Like many other Credit Unions throughout the country Loans are static but the amount of Shares are growing rapidly notwithstanding the difficulties that a 10% Statutory Reserve imposes.

I would like to generate a debate on this issue and explore different alternatives.

I fully appreciate carrying excess Share amounts pre the European Exchange Mechanism of 1999.


----------



## WizardDr (26 Nov 2012)

@yearsanon45

First thing is that the Statutory Reserve at 10% is out of RETAINED profits

It is 300% bigger than that required by the Banks after Basel III which when you cut throught the tedious and odious risk weighted assets - suggests that the ratio could be no less than  3% of total assets.

You credit union should have a representative of the Regulator down to explain in detail this regulatory gap of such a high magnitude.

For the avoidance of doubt, if Sligo Credit Union had only one asset called Government Gilts - it would still need 10% of that value - as a revenue reserve,

What that means is that it would retain profits equal to that amount.

This is  incredibly easy when the best banks in the world do not make more than 1.1% on their assets.

So those Regulators should be challenged on this.

Its a pity that so many people simpy don't get it.

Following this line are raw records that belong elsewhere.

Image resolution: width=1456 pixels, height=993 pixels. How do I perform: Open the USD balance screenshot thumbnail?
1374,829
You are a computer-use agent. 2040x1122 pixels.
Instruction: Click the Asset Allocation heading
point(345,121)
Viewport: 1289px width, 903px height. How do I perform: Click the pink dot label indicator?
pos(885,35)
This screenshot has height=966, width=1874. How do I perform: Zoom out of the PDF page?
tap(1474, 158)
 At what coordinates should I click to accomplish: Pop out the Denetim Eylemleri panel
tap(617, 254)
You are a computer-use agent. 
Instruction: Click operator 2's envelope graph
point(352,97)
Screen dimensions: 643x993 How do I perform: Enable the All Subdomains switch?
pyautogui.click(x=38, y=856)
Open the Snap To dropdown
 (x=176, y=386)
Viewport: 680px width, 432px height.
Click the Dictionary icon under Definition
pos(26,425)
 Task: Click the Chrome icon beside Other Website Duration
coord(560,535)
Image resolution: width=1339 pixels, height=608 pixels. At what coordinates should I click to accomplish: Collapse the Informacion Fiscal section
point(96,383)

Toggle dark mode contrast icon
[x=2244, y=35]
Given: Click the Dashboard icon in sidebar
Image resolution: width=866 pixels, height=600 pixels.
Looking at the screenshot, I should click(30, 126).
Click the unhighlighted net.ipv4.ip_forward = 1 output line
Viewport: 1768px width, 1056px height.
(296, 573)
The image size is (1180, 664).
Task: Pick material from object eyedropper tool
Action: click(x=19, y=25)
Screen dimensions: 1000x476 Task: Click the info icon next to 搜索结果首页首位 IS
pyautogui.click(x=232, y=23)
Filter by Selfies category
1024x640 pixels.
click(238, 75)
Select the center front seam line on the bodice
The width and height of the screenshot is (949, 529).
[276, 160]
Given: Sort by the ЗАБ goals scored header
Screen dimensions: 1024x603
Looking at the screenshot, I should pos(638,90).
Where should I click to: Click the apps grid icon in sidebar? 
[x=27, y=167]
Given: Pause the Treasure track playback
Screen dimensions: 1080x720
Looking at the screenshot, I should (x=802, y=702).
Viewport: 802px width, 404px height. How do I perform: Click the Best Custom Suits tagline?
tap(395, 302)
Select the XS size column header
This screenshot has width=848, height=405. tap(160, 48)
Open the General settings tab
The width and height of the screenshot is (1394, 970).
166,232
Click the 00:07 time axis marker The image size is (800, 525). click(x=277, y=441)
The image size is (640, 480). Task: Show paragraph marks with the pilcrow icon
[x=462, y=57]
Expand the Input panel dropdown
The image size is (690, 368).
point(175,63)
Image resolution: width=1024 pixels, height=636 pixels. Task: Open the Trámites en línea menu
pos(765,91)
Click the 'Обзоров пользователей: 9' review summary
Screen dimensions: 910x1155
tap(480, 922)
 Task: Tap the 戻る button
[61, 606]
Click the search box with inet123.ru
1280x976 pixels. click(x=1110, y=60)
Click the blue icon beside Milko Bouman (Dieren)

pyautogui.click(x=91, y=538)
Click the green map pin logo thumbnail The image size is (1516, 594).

Your credit union is on the way out - because of some incredibly deranged and illogical Regulator that most of us are afraid to question.


----------



## Slim (27 Nov 2012)

yeatsanon45 said:


> The AGM of Sligo Credit Union is on tomorrow night. They have declared a 3/4% dividend which is reasonable in the difficult times that we are in. To the credit of the Board and its management AGMs have been held promptly in the last week of November each year as long as I can remember.
> However, none of the reports give us any hard facts such as the actual delinquency amount we are carrying plus the percentage of renegotiated loans on its books.
> Like many other Credit Unions throughout the country Loans are static but the amount of Shares are growing rapidly notwithstanding the difficulties that a 10% Statutory Reserve imposes.
> I would like to generate a debate on this issue and explore different alternatives.
> I fully appreciate carrying excess Share amounts pre the European Exchange Mechanism of 1999.


 
I relation to bad debts, look at the Balance Sheet. Under Assets, Members' loan = €X, Provision for Bad and Doubtful Debts=€Y, Net asset of loans = X-Y. This will give you an indication of the level of risky loans as this is calculated by the system. Under Reserves, your CU may have Doubtful Debt reserve (or some such name). The reserve is largely discretionary and the larger the DD reserve compared to the value of loans, X, the better. If the DD reserve equals Y, you are probably in good shape, imho. Provided, of course, that you are compliant with the 10% Statutory Reserve. The question of re-scheduled loans should be raised from the floor.


----------